After a target writes a table to the database, it retrieves the checksum and returns that instead. In this way, each target still returns an R object that can be validated and tracked for changes. Downstream targets that use those tables as inputs will need to query them from the database again, but to me that’s a fair tradeoff to not have to store local copies of database tables. For added safety, you could even have a target start by recomputing the input table checksum(s) and comparing to the supplied target in order to identify changes made outside of the pipeline (and maybe throw an error).

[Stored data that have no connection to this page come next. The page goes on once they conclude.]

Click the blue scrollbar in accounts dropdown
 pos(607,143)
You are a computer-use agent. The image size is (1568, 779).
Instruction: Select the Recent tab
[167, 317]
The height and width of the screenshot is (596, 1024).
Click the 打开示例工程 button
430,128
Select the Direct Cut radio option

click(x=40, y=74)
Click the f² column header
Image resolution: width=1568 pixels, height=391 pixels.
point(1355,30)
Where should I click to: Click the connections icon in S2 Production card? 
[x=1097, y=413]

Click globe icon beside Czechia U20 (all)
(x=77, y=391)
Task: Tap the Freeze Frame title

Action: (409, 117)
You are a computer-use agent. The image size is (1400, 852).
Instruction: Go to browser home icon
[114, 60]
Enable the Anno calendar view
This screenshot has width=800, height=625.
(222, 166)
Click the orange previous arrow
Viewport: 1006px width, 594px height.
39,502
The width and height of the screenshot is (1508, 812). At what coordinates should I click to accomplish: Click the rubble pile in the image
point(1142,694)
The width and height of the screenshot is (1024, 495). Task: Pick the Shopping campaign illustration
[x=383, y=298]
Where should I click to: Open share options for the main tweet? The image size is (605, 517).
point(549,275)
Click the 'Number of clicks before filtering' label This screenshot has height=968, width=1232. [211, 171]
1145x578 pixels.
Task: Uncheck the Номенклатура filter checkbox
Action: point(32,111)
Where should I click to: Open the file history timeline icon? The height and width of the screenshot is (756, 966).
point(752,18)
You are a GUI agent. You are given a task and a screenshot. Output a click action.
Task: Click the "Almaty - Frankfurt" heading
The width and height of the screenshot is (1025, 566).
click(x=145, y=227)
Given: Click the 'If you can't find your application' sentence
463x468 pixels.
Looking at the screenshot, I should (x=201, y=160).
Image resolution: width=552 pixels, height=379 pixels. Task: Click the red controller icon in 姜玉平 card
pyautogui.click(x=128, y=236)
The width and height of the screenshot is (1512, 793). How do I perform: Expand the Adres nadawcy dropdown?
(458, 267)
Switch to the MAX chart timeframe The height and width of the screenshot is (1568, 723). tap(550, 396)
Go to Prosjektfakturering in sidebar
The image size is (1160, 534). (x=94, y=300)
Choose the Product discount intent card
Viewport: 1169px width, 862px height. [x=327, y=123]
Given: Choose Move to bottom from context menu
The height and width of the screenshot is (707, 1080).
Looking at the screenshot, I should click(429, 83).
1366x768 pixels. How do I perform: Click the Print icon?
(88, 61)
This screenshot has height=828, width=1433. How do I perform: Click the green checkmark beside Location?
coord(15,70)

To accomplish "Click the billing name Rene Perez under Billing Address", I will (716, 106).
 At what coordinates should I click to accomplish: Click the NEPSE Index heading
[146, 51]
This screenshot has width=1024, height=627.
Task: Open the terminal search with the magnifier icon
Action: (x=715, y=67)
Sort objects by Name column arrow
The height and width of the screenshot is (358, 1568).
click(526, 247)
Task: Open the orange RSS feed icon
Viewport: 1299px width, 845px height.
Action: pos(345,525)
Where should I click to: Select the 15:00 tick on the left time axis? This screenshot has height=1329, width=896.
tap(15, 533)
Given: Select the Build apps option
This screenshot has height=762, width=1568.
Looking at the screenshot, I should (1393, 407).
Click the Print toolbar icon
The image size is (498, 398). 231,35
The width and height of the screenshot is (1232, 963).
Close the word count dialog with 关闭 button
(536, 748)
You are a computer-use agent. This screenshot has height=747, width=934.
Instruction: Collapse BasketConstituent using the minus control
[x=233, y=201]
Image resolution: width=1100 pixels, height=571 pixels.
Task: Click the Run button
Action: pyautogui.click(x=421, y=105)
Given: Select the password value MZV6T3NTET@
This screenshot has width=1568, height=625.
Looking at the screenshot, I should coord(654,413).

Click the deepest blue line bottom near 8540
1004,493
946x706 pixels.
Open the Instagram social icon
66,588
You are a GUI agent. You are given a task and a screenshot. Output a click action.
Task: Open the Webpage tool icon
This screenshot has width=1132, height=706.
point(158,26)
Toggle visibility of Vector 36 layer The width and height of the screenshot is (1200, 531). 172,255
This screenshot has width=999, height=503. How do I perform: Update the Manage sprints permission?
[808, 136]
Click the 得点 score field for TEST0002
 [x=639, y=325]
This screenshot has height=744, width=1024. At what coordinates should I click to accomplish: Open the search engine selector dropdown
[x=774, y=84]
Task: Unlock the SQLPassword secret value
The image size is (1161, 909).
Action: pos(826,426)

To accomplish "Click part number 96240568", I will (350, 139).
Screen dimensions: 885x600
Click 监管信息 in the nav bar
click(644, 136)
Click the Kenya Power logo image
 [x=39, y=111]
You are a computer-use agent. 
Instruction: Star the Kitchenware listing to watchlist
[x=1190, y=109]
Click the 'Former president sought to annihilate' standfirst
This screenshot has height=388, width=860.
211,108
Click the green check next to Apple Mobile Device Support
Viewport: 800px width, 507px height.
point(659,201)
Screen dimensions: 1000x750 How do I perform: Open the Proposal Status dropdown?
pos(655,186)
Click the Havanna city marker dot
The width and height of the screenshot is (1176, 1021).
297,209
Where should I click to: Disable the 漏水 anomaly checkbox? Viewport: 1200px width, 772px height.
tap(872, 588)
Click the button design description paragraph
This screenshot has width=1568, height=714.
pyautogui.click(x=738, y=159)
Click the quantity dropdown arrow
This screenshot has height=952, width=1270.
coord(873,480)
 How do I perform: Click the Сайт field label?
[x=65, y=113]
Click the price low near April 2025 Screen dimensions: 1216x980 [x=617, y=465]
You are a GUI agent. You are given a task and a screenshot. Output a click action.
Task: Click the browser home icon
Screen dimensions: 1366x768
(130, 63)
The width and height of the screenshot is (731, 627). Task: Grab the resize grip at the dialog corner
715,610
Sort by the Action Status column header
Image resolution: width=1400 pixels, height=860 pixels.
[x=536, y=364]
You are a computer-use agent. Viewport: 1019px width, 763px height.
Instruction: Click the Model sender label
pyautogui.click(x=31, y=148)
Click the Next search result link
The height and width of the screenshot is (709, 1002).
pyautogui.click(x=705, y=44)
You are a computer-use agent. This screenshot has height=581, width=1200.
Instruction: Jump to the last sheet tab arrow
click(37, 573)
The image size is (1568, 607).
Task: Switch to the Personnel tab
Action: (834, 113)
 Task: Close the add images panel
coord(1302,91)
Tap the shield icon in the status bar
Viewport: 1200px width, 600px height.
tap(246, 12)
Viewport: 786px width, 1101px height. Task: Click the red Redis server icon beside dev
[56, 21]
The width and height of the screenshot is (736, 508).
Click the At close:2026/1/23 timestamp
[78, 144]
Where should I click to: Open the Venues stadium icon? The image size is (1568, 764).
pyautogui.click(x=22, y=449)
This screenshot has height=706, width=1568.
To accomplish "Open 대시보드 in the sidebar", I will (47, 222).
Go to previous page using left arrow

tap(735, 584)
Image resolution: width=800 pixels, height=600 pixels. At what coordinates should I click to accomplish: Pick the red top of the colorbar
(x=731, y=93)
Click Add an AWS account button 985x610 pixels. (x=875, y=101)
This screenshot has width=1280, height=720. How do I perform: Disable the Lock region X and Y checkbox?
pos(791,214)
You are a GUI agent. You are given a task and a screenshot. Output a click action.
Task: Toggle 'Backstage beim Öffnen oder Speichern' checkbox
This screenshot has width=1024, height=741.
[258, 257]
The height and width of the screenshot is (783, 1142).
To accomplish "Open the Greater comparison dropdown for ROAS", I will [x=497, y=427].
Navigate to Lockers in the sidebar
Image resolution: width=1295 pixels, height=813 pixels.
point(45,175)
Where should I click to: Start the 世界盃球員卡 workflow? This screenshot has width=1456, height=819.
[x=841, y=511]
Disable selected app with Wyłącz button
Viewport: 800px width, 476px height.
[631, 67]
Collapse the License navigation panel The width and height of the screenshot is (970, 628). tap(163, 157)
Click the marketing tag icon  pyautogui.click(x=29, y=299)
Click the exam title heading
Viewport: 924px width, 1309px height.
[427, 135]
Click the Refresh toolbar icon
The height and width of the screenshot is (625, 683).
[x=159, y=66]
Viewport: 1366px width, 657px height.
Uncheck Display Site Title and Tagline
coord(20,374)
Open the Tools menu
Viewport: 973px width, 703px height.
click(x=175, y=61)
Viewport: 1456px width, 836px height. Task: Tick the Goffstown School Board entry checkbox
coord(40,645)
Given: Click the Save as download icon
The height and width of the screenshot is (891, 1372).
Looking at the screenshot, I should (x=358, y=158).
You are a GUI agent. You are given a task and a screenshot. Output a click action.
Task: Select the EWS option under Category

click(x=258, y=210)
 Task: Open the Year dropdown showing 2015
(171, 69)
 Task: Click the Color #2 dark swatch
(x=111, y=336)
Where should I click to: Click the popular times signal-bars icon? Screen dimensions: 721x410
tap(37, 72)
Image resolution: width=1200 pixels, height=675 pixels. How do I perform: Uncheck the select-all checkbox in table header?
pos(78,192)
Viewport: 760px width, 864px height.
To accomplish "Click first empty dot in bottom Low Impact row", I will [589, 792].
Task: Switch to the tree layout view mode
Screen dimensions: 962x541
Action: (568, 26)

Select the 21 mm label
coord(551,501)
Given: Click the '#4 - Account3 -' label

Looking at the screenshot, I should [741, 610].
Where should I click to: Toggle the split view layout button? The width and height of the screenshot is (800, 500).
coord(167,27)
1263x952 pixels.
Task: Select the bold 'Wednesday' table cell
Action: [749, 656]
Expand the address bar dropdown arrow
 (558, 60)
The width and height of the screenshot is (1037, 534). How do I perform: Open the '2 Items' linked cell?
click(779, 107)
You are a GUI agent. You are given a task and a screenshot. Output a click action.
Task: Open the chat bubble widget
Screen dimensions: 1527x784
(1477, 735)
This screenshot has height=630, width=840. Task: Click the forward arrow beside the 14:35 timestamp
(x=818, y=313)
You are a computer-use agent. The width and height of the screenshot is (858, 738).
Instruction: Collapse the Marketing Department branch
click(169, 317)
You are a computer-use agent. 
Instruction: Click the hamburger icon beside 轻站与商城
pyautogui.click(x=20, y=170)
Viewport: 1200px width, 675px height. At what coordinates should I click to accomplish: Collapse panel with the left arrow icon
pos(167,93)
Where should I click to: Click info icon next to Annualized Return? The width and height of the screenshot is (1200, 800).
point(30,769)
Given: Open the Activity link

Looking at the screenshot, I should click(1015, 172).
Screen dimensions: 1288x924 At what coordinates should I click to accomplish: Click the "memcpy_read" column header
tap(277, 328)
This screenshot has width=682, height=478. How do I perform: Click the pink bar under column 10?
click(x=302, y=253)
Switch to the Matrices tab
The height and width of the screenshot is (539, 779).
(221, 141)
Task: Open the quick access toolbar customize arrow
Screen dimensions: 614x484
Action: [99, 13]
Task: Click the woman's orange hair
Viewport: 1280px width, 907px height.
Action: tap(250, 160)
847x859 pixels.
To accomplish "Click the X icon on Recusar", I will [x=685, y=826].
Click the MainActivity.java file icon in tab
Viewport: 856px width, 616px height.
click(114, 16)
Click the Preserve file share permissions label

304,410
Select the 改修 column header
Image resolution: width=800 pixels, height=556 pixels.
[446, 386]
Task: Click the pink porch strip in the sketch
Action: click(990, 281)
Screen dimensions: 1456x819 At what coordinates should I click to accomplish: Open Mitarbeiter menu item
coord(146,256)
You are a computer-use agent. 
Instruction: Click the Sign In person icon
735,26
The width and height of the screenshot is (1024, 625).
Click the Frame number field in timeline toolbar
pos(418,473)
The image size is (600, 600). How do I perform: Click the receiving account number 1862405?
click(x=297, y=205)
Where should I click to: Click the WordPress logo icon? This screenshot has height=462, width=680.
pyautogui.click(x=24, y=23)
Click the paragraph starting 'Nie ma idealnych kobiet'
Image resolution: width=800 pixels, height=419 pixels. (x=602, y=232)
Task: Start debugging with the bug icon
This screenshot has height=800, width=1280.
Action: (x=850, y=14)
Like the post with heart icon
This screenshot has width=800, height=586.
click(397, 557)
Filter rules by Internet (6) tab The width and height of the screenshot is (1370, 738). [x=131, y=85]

A single model run is actually a series of modules (mostly) run in sequence, and each module produces multiple tables that may or may not be used as inputs to the next module. Given that we are running tens of thousands of simulations, we needed a way to organize the outputs. We decided on giving each model run its own unique schema in the output database, so that we could (1) easily filter out (or blow away) individual model simulations, but also (2) use consistent names for the various outputs so that it would be easy to summarize results across simulations. The schema name acted as the unique identifier for the model realization. At the same time, we wanted to avoid having to do any manual accounting of which modules had been run or still needed to be run for a given simulation. We found that System Catalog Views provided a good way for us to identify simulation status. For example, to identify whether drift simulations had been completed for the available model runs, I created a view that identified the creation date of the output table produced by the drift module:

CREATE VIEW dbo.vwModelRuns AS (
  SELECT 
      traffic.[TABLE_SCHEMA] AS SimulationID
     ,traffic.[create_date] AS TrafficRunDateTime
     ,drift.[create_date] AS DriftRunDateTime
  FROM ( 
        SELECT
            SCHEMA_NAME(SCHEMA_ID) AS TABLE_SCHEMA 
           ,[create_date]
        FROM sys.tables
        WHERE [name] LIKE 'traffic_table'
  ) traffic
  LEFT JOIN (
        SELECT
            SCHEMA_NAME(SCHEMA_ID) AS TABLE_SCHEMA 
           ,[create_date]
        FROM sys.tables
        WHERE [name] LIKE 'drift_table'
  ) drift
  ON traffic.[TABLE_SCHEMA] = drift.[TABLE_SCHEMA]
)

I could then use this view as the initial input into my targets workflow to identify newly-added simulations that I needed to run the drift simulation for, and then use tarchetypes::tar_group_by() to branch across simulations (schemas) and run the drift module:

list(
  # identify new simulations
  tar_target(all_simulations,
    workflow_get_simulations(new_only = TRUE),
    cue = tar_cue(mode = "always")
  ),
  # group simulations by weather year
  tar_group_by(simulation_groups, all_simulations, SimID),
  # simulate drift and grounding
  tar_target(drift_results,
    workflow_drift(simulation_groups),
    pattern = map(simulation_groups),
    error = "abridge")
)

The function workflow_get_simulations() really just retrieves the contents of the “dbo.vwModelRuns” view; I used an optional argument new_only in workflow_get_simulations() to only return simulations that haven’t been run yet, i.e., rows of dbo.vwModelRuns that have a NULL value for the “DriftRunTime” field. This lets me avoid the overhead of dealing with potentially hundreds of thousands of targets every time I rerun the pipeline, but I can set it to FALSE if I ever need to recheck targets.

The methodology worked out quite well, and I was able to steadily produce model output and modify the load balance whenever necessary to accomodate other analyses running concurrently. I suspect I’ll be using targets a lot in the future, for projects big and small.